◆ **Activity**
Write out the lines below exactly, beginning at the one with "Click the Australian flag icon" and stopping after the one with "Given: Close the Comptabilité tab"; the pictures are not copied.

◆ **Saved entries**
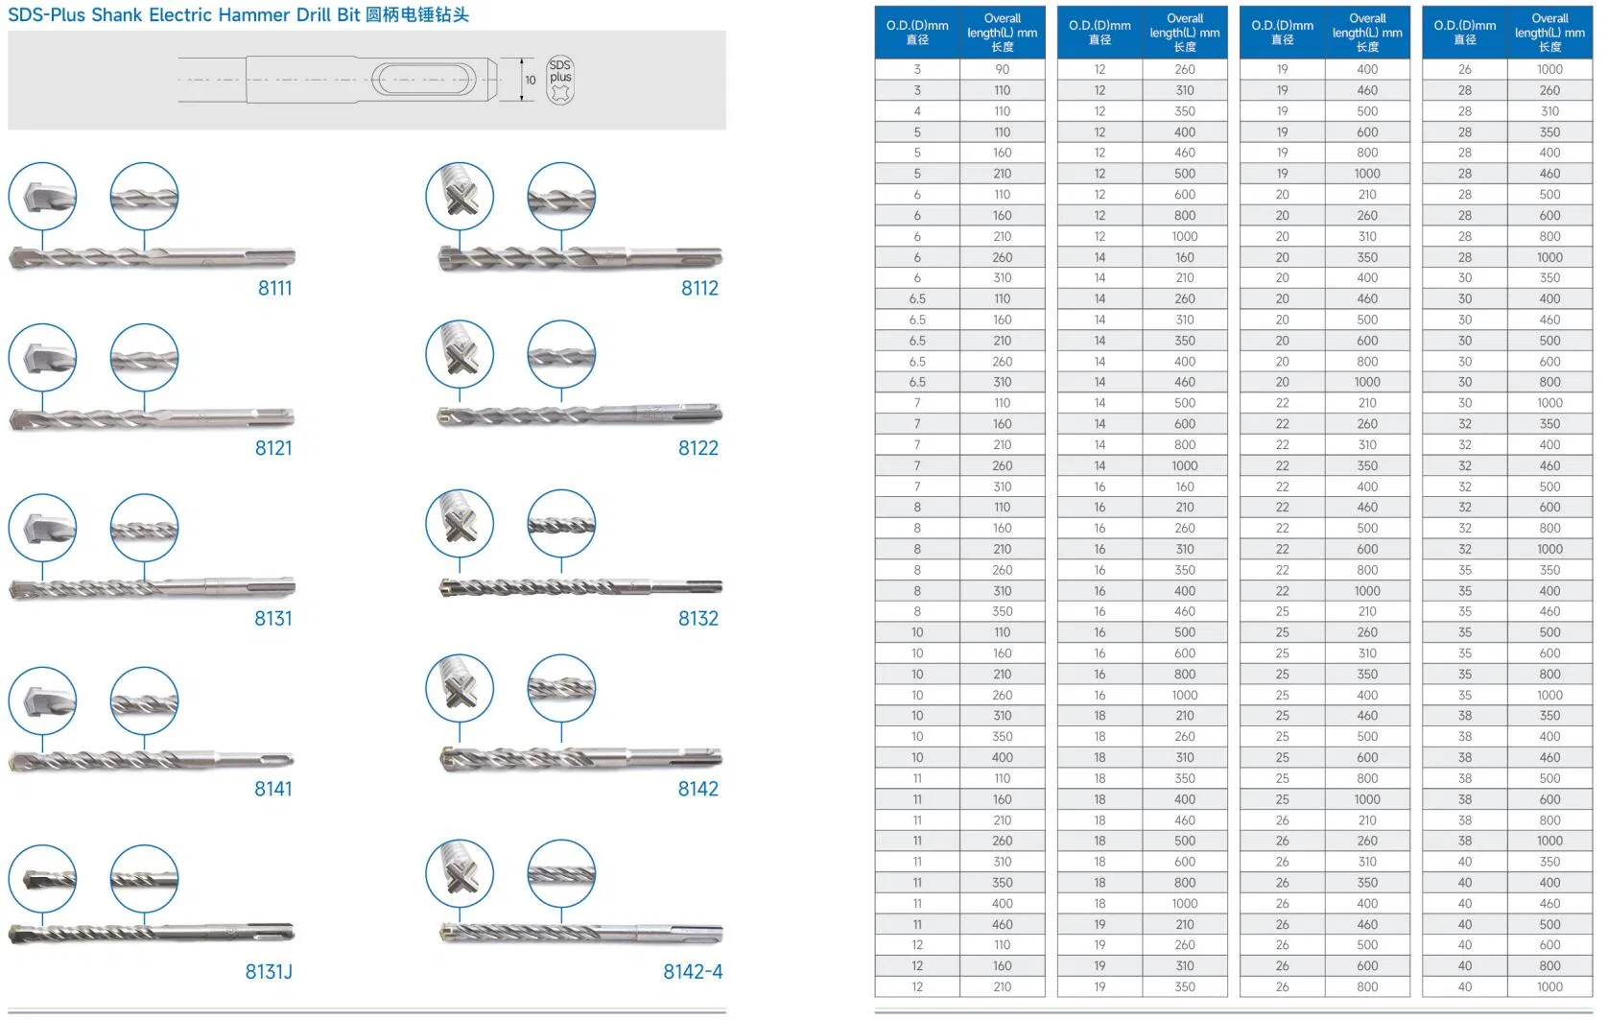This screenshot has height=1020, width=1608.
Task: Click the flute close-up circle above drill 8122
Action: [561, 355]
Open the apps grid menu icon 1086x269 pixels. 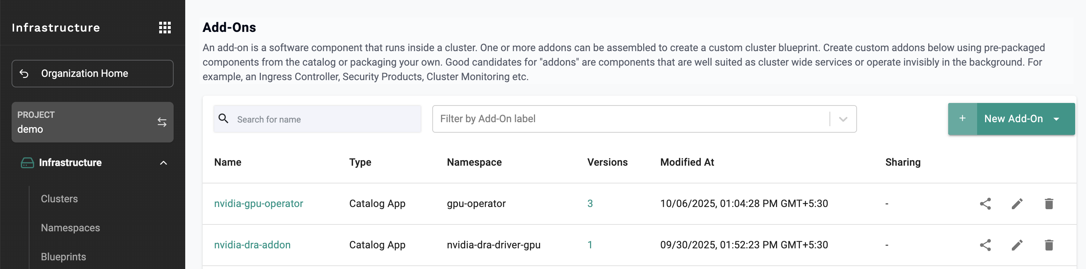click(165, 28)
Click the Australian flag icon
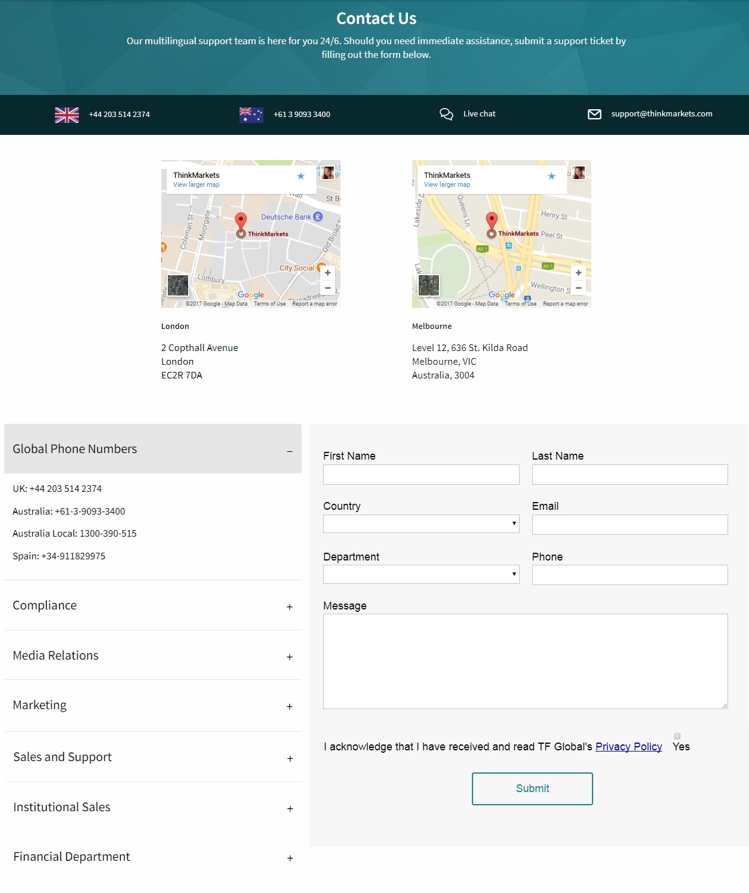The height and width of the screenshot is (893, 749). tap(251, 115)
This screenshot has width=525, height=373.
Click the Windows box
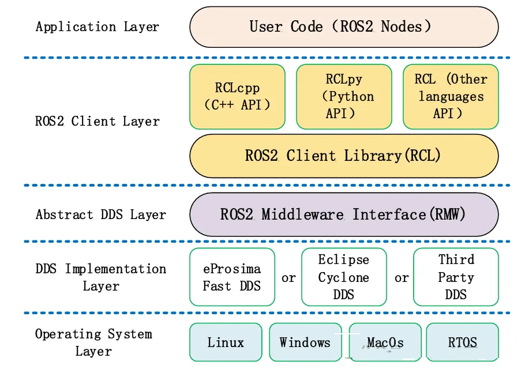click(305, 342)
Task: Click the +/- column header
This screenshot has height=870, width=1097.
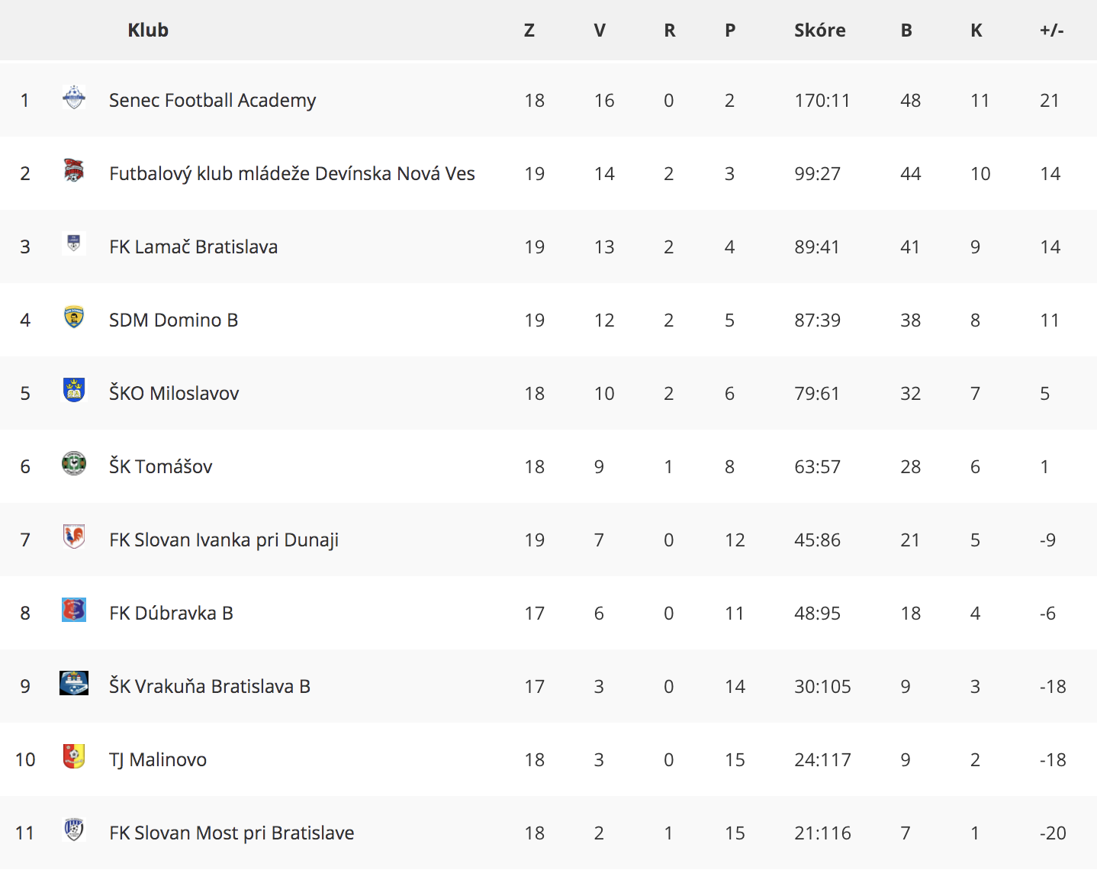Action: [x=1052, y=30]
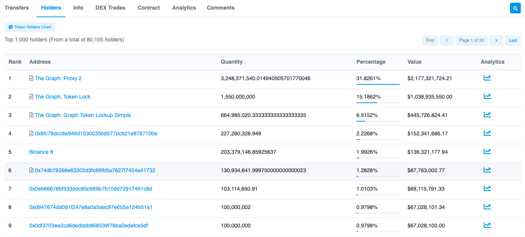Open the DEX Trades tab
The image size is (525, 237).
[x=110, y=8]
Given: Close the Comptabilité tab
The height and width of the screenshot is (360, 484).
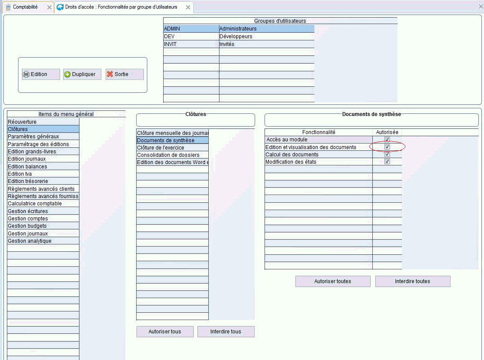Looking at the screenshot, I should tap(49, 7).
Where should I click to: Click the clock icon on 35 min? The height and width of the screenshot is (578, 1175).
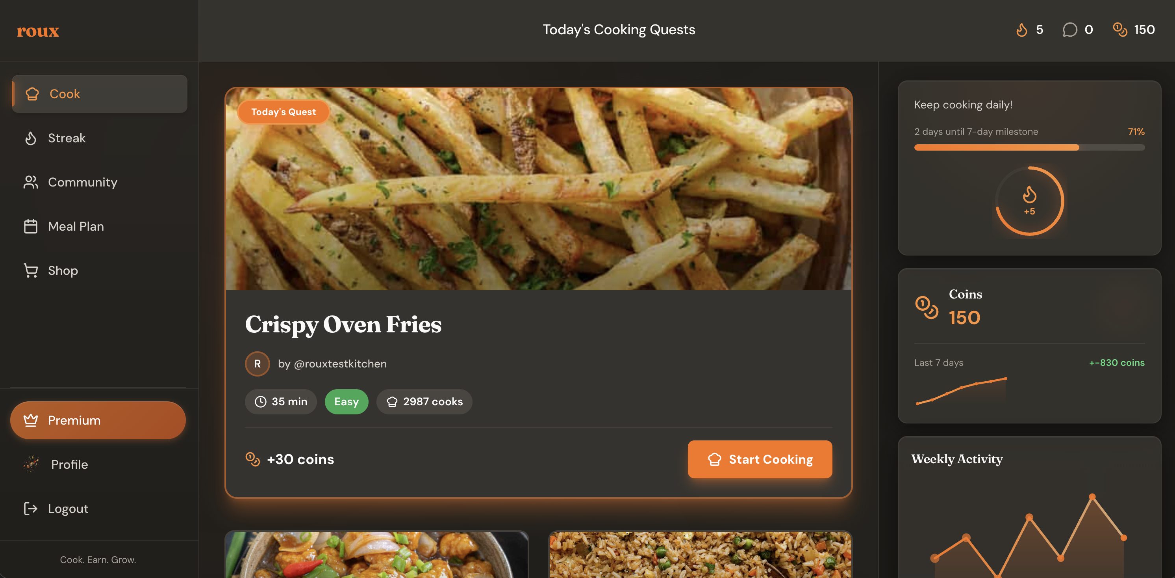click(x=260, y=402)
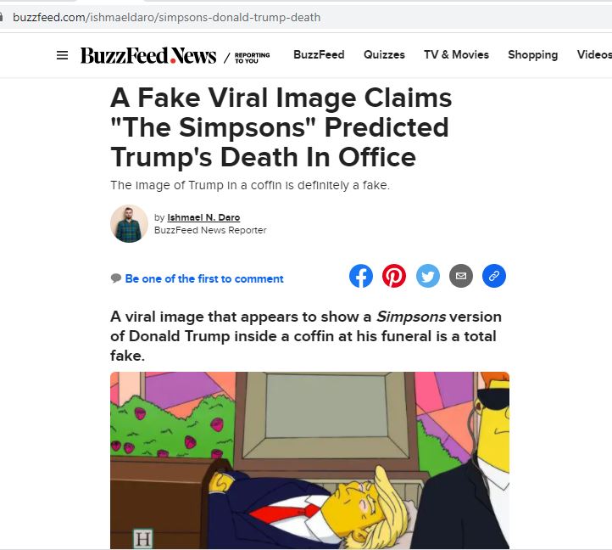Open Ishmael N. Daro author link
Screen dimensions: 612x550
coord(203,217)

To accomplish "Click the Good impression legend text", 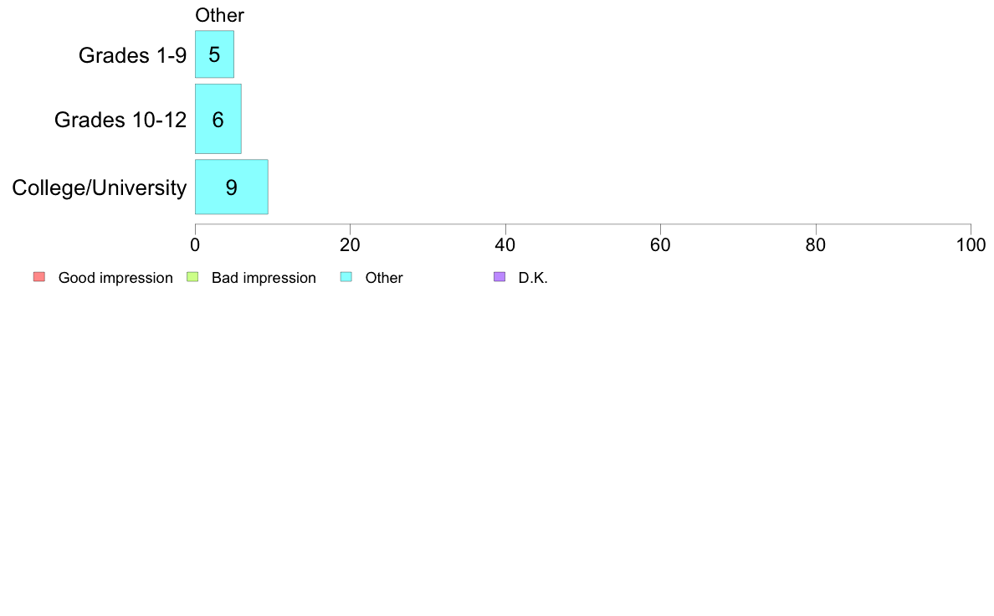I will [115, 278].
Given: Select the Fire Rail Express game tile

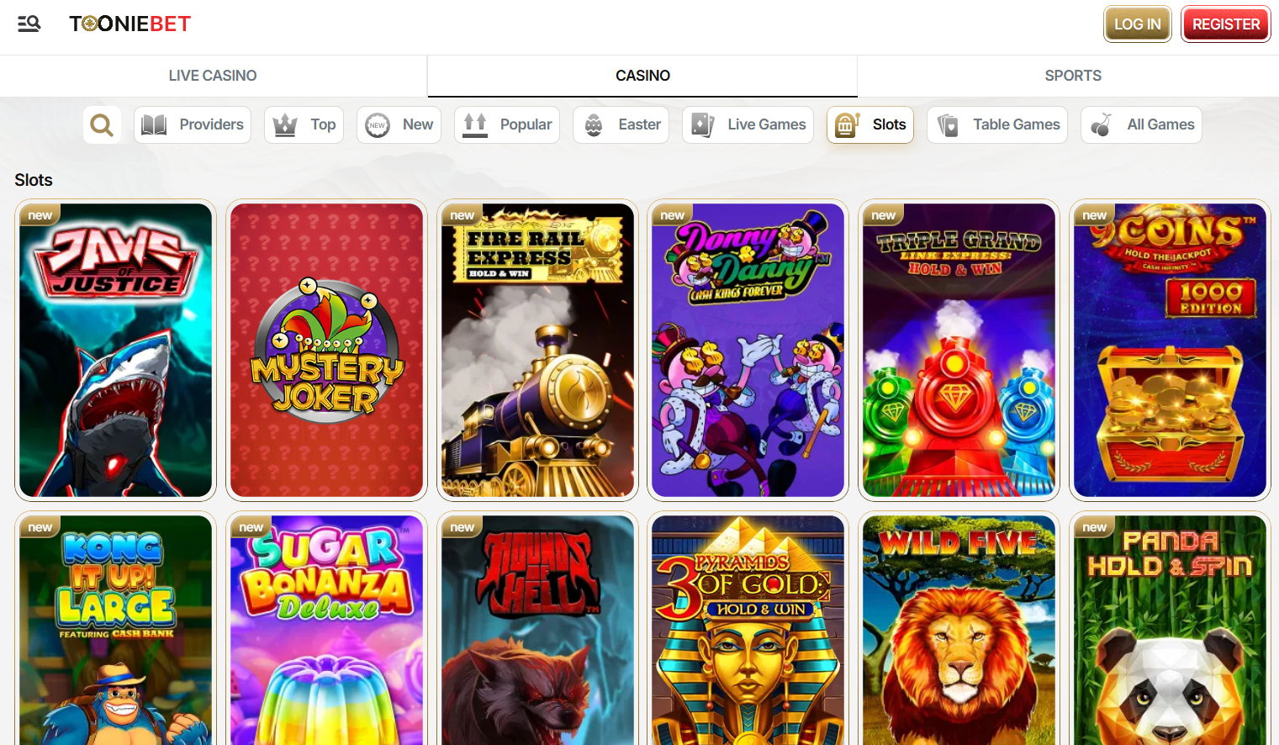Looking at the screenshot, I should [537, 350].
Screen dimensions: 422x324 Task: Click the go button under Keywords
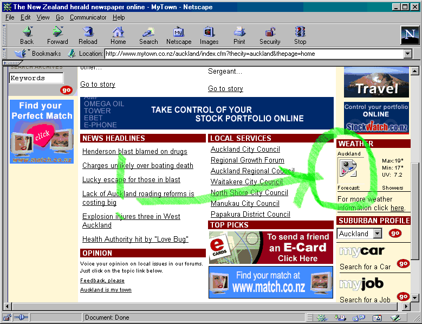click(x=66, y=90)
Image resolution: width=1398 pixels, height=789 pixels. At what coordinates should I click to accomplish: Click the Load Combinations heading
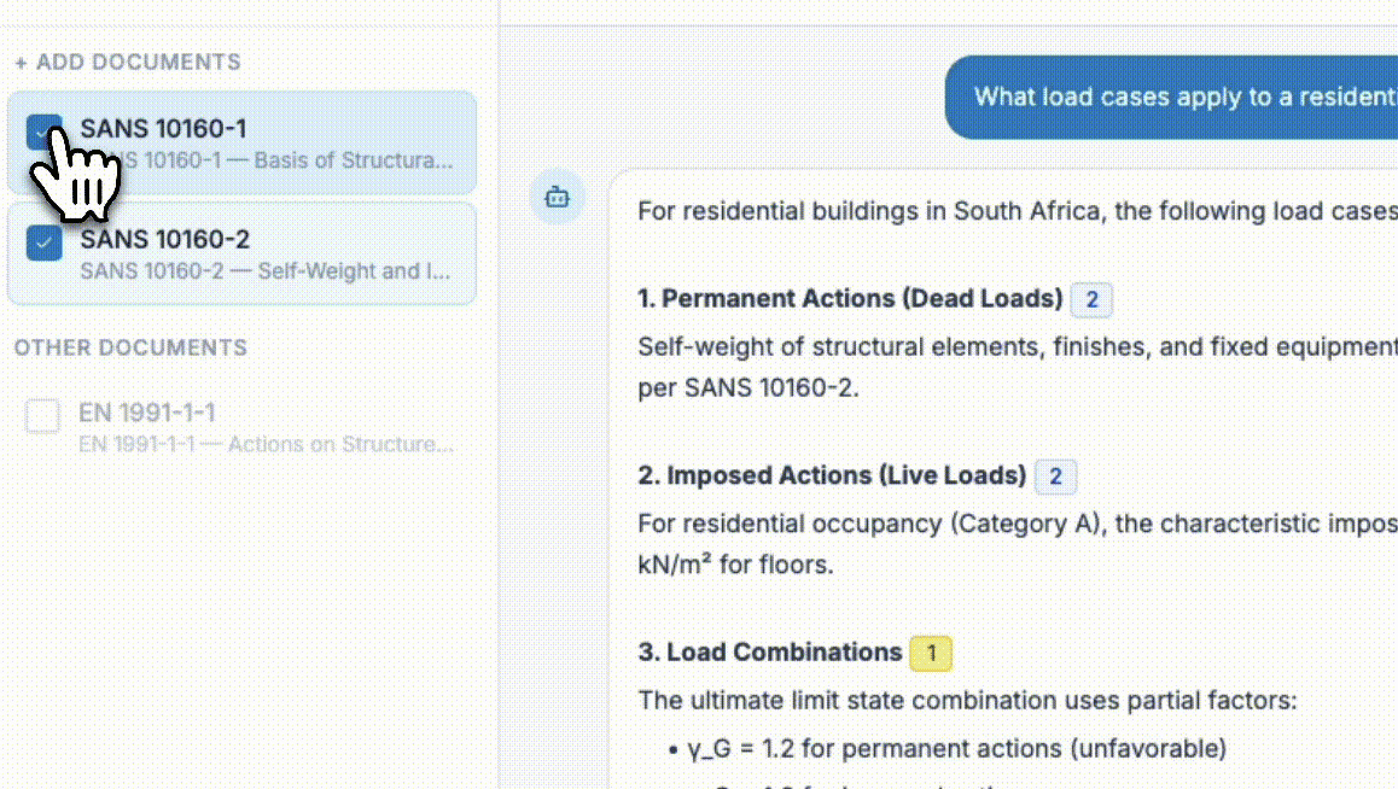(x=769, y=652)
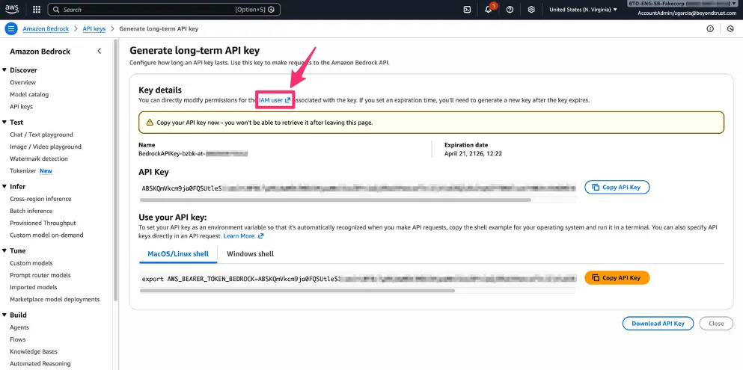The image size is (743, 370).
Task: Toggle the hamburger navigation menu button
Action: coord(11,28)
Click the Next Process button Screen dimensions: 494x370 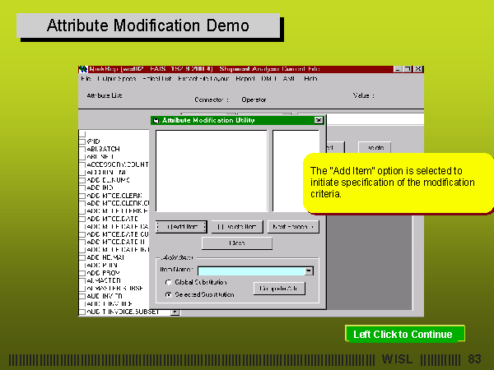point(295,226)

◆ **Answer space**
Click the Australian flag icon
The height and width of the screenshot is (893, 749). tap(251, 115)
This screenshot has width=525, height=373.
Click the Windows box
click(305, 342)
Task: Click the +/- column header
This screenshot has height=870, width=1097.
Action: [x=1052, y=30]
Open the DEX Trades tab
The image size is (525, 237).
[x=110, y=8]
Given: Close the Comptabilité tab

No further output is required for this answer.